ESXi events flooding wtih "failed to find member XXXXX in cluster XXXXX" messages

Products

VMware vSphere ESXi

Issue/Introduction

An ESXi host is experiencing a high volume of log flooding, potentially generating over 200,000 events per day.
Thousands of occurrences of the following error in etcd logs: etcd[#####]: failed to find member ############ in cluster ############
The system may report that the etcd directory is unstable: vmkwarning: cpu10:#######)WARNING: UserFile: ####: etcd: Directory changing too often to perform readdir operation (11 retries), returning busy
Frequent restarts of the etcdmain process managed by the watchdog.

watchdog[XXXXXXX]: Started etcdmain with PID=#######
watchdog[XXXXXXX]: Restarting etcdmain
watchdog[XXXXXXX]: Started etcdmain with PID=#######
watchdog[XXXXXXX]: Restarting etcdmain
watchdog[XXXXXXX]: Started etcdmain with PID=#######
watchdog[XXXXXXX]: Restarting etcdmain
clusterAgent warnings indicating authentication handshake failures when connecting to peers over port 2379 as in below logs.

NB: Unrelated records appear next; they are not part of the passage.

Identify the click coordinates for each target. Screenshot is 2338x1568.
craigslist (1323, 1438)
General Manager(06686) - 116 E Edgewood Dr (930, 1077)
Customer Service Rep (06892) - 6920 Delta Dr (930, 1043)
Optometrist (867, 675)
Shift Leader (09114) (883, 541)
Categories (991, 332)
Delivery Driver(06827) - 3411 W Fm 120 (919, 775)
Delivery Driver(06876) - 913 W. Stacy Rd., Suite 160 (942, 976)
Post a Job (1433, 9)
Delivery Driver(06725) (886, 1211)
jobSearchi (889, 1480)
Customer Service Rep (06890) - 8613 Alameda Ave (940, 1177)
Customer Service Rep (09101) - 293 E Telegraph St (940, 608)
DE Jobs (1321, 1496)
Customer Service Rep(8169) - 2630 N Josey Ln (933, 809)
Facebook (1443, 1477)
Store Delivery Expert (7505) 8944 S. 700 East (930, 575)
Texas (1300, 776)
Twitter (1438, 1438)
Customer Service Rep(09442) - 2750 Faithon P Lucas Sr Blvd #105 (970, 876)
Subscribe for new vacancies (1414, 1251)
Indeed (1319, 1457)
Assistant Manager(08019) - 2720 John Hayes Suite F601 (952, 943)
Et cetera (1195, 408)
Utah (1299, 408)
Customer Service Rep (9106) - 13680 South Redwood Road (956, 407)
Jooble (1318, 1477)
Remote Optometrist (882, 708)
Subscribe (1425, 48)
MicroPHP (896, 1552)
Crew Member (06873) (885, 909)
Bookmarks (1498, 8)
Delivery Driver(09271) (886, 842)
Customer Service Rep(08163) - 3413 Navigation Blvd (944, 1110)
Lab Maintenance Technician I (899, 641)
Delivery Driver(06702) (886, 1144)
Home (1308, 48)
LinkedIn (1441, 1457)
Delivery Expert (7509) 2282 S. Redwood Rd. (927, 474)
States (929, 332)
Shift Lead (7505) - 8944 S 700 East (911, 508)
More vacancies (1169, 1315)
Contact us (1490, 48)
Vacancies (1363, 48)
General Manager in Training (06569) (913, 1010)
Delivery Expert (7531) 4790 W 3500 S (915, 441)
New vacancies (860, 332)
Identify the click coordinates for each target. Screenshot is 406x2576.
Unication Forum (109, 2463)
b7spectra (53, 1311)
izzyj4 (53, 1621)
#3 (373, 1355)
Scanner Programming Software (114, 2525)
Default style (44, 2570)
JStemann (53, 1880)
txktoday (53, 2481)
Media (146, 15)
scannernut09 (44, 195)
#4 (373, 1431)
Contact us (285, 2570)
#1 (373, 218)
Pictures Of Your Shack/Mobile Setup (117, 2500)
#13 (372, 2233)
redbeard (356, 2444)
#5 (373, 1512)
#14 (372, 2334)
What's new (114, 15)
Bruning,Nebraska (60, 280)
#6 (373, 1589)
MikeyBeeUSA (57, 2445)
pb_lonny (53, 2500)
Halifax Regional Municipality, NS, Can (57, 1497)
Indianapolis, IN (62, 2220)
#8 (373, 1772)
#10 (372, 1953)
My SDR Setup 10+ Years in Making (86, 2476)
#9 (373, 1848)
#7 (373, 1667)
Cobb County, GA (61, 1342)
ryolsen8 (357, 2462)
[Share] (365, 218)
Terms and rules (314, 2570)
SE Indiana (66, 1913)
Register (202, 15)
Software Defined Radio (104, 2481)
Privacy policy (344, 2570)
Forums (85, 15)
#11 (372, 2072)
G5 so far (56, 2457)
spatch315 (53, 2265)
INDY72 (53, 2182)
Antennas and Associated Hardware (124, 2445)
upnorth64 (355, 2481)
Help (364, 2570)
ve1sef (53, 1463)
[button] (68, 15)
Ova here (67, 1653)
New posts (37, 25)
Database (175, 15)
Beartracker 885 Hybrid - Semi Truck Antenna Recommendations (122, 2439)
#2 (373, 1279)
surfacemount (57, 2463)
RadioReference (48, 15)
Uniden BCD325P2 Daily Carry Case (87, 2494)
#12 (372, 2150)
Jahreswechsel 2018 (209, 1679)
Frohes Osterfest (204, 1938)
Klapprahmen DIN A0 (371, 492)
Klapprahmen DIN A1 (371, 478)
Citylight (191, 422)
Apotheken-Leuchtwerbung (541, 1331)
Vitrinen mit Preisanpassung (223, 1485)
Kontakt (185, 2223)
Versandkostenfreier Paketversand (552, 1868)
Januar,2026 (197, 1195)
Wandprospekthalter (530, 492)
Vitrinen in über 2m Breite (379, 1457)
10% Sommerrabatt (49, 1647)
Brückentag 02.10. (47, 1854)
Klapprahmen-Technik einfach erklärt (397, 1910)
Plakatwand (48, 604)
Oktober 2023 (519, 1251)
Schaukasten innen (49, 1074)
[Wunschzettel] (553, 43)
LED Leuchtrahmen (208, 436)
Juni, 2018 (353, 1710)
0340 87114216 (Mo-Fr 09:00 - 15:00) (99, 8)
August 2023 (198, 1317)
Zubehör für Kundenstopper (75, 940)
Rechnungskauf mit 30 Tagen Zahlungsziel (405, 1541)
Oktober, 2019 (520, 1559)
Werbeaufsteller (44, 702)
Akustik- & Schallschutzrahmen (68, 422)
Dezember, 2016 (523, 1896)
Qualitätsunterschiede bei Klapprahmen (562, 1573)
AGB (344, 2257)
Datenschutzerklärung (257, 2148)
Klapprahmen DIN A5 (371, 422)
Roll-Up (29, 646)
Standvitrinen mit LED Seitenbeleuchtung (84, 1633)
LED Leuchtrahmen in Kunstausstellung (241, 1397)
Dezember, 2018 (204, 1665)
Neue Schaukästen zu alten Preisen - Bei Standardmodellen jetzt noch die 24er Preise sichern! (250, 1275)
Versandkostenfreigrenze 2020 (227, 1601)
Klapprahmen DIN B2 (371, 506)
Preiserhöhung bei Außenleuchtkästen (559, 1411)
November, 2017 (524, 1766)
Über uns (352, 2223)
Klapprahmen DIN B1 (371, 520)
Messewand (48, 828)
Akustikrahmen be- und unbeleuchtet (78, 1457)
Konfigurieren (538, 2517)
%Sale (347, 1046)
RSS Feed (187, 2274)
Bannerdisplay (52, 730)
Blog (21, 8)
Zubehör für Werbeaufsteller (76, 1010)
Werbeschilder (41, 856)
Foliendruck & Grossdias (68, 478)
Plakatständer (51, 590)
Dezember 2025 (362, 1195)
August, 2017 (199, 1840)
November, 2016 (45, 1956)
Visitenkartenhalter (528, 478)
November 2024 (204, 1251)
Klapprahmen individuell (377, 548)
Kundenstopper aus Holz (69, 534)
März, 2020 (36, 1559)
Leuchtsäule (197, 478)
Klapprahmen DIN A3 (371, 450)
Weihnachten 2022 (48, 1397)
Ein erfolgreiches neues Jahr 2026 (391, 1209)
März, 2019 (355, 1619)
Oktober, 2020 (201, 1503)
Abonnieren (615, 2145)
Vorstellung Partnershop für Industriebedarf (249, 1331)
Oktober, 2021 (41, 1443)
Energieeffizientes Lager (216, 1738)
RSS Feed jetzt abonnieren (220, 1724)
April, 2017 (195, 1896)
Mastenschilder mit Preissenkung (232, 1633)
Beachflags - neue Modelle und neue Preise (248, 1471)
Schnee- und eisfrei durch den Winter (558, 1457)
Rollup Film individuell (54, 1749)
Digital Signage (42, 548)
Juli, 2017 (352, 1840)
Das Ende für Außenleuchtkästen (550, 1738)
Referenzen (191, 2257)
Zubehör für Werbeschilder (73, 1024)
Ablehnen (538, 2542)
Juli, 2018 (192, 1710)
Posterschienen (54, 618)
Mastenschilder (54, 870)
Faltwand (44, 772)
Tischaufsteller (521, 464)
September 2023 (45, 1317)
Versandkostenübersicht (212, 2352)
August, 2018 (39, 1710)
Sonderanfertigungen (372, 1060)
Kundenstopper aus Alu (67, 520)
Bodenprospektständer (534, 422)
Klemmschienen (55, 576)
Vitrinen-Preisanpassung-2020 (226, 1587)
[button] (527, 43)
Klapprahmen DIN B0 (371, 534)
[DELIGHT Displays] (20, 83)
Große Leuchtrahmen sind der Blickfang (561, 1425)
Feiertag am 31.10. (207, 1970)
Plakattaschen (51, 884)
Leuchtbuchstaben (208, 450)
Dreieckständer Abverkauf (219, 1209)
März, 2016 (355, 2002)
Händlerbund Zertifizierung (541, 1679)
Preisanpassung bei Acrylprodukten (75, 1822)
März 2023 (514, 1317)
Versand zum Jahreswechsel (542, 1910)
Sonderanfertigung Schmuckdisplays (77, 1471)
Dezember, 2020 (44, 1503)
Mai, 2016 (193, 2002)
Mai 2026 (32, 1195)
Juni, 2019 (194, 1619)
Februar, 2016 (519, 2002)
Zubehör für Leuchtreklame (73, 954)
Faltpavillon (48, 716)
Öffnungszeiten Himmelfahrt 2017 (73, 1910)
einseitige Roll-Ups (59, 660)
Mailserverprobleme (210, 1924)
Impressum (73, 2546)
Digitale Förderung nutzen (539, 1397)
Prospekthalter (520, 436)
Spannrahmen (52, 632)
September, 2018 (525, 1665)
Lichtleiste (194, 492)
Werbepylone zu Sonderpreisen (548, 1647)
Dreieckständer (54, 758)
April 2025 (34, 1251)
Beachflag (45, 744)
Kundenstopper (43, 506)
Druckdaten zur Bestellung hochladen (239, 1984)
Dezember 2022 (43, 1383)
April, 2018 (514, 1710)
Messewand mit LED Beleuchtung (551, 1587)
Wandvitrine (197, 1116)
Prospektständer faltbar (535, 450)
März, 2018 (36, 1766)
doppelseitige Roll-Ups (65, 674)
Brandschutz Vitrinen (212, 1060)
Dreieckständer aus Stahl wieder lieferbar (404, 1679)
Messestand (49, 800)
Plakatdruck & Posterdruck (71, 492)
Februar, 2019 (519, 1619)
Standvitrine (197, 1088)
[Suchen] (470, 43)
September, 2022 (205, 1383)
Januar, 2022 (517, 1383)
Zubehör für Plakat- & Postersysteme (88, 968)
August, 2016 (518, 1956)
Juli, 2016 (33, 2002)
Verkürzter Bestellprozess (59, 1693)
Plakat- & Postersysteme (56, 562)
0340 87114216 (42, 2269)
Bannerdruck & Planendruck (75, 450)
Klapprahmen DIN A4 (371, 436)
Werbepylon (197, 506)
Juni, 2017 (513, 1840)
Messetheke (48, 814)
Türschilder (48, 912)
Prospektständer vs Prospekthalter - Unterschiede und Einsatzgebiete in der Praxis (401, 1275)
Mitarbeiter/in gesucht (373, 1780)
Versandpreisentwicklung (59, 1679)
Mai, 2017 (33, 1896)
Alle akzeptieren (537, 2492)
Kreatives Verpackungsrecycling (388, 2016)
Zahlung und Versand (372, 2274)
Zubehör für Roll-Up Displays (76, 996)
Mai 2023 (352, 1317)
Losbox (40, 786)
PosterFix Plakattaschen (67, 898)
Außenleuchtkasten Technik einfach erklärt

clusterAgent[#######]: WARN grpc: addrConn.createTransport failed to connect to {[ESXi-fqdn:2379] <nil> 0 <nil>}. Err :connection error: desc = "transport: authentication handshake failed: context canceled". Reconnecting... clusterAgent[#######]: WARN grpc: addrConn.createTransport failed to connect to {[ESXi-fqdn:2379] <nil> 0 <nil>}. Err :connection error: desc = "transport: authentication handshake failed: context canceled". Reconnecting...

Below command shows that one of the host although reachable, reflects primary status in unknown state and missing api_address

/usr/lib/vmware/clusterAgent/bin/clusterAdmin cluster statusSample Output:

{   "state": "hosted",
   "cluster_id": "c######-####-4##d-85##-####023###2:domain-c####",
   "is_in_alarm": true,
   "alarm_cause": "Timeout",
   "is_in_cluster": true,
   "members": {
      "available": true
   },
   "namespaces": [
      {
         "name": "root",
         "up_to_date": true,
         "members": [
            {
               "peer_address": "<ESXi-fqdn:2380>",
               "api_address": "",
               "reachable": true,
               "primary": "unknown",
               "learner": false
            },

Environment

VMware vSphere ESXi

Cause

The issue is caused by a communication breakdown between the clusterAgent and the etcd cluster. Specifically, an authentication handshake failure prevents the host from establishing a secure gRPC connection, causing the etcd service to cycle due to flood of membership lookup errors.

Resolution

Make sure that the hosts are able to communicate over port 2379 and 2380 between each other. If there are any communication failure over the mentioned ports, please work on resolving the network connectivity issue. If the network connectivity looks good, then proceed with below workaround.

Workaround:

To resolve this issue and restore cluster communication, perform a graceful reboot of the affected ESXi host to ensure services start in the correct sequence.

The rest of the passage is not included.